## What to do
Since only part of the material below is wanted, output exactly the lines from the one with "The width and height of the screenshot is (1456, 819). At" up to and including the one with "Click the Step".
● ● ● ● ●
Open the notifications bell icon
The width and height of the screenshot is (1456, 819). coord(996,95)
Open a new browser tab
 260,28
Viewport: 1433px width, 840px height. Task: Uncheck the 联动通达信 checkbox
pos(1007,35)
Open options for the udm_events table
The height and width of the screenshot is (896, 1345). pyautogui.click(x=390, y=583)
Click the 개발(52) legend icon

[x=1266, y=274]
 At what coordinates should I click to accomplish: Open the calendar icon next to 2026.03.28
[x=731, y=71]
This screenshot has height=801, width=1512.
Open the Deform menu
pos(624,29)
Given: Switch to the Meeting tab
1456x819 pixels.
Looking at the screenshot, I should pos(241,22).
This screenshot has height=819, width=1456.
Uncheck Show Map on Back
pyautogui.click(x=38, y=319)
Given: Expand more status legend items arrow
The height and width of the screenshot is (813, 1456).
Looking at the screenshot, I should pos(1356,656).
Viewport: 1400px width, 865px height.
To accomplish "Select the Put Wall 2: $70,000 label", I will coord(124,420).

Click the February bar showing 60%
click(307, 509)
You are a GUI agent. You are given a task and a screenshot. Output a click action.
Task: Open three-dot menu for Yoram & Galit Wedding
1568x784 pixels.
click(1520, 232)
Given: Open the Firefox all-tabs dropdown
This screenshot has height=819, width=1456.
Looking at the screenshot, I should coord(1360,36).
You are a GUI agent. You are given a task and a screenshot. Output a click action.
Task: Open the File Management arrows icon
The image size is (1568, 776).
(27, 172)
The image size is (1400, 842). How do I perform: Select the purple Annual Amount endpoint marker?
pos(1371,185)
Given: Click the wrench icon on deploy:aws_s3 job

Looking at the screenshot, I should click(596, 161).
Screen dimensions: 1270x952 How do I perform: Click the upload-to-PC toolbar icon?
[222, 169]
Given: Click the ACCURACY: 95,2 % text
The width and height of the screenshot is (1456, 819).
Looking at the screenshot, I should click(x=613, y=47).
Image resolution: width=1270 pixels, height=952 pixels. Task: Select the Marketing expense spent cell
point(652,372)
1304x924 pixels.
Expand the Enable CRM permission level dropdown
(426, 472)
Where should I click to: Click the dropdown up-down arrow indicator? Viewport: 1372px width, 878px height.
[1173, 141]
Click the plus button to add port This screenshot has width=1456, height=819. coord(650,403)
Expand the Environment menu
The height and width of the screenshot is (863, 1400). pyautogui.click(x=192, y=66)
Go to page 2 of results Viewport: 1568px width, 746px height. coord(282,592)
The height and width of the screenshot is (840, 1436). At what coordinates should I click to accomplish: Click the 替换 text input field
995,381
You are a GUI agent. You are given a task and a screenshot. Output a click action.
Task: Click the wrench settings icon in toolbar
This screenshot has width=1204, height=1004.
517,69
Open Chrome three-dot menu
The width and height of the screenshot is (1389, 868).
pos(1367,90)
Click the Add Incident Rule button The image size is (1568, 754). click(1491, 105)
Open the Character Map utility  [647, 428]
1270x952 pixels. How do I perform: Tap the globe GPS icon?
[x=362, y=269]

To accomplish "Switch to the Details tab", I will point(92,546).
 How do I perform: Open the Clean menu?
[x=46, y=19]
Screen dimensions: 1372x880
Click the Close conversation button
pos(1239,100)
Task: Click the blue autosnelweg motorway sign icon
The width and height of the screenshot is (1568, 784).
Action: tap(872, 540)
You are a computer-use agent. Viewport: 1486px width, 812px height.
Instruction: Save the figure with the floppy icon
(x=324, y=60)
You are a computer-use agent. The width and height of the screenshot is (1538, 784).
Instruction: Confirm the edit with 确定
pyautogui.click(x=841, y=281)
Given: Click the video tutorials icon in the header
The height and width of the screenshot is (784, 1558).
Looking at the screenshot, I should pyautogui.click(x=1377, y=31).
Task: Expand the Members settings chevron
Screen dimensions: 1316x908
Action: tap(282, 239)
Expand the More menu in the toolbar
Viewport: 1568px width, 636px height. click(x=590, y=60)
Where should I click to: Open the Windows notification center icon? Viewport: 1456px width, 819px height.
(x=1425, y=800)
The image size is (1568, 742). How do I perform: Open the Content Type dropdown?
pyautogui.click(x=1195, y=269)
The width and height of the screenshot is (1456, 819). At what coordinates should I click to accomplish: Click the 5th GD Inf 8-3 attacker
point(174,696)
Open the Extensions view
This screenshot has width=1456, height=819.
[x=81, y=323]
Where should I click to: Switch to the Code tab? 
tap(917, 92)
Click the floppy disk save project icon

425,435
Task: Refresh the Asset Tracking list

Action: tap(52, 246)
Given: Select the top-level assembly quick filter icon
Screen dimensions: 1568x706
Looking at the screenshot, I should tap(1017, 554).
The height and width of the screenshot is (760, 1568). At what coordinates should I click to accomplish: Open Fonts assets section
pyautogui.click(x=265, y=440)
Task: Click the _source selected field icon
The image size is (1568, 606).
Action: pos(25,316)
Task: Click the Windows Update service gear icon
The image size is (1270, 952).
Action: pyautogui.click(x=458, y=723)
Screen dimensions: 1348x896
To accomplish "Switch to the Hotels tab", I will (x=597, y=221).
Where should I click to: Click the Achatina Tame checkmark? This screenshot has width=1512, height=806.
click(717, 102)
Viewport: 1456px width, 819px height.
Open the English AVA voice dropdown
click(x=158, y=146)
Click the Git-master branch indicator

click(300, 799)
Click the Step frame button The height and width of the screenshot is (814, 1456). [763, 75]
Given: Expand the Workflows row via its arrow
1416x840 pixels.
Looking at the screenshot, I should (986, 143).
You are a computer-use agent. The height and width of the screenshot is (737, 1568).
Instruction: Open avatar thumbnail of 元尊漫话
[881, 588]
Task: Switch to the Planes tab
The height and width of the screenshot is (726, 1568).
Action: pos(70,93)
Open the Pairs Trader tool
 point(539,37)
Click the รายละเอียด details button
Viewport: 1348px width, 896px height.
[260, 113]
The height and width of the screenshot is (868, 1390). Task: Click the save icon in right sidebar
● ● ● ● ●
## Your response
The width and height of the screenshot is (1456, 819). At what coordinates should I click to accomplish: Click the 5th GD Inf 8-3 attacker
point(174,696)
Open the Extensions view
This screenshot has width=1456, height=819.
[x=81, y=323]
Where should I click to: Switch to the Code tab? 
tap(917, 92)
Click the floppy disk save project icon

425,435
Task: Refresh the Asset Tracking list

Action: tap(52, 246)
Given: Select the top-level assembly quick filter icon
Screen dimensions: 1568x706
Looking at the screenshot, I should tap(1017, 554).
The height and width of the screenshot is (760, 1568). At what coordinates should I click to accomplish: Open Fonts assets section
pyautogui.click(x=265, y=440)
Task: Click the _source selected field icon
The image size is (1568, 606).
Action: pos(25,316)
Task: Click the Windows Update service gear icon
The image size is (1270, 952).
Action: pyautogui.click(x=458, y=723)
Screen dimensions: 1348x896
To accomplish "Switch to the Hotels tab", I will (x=597, y=221).
Where should I click to: Click the Achatina Tame checkmark? This screenshot has width=1512, height=806.
click(717, 102)
Viewport: 1456px width, 819px height.
Open the English AVA voice dropdown
click(x=158, y=146)
Click the Git-master branch indicator

click(300, 799)
Click the Step frame button The height and width of the screenshot is (814, 1456). [763, 75]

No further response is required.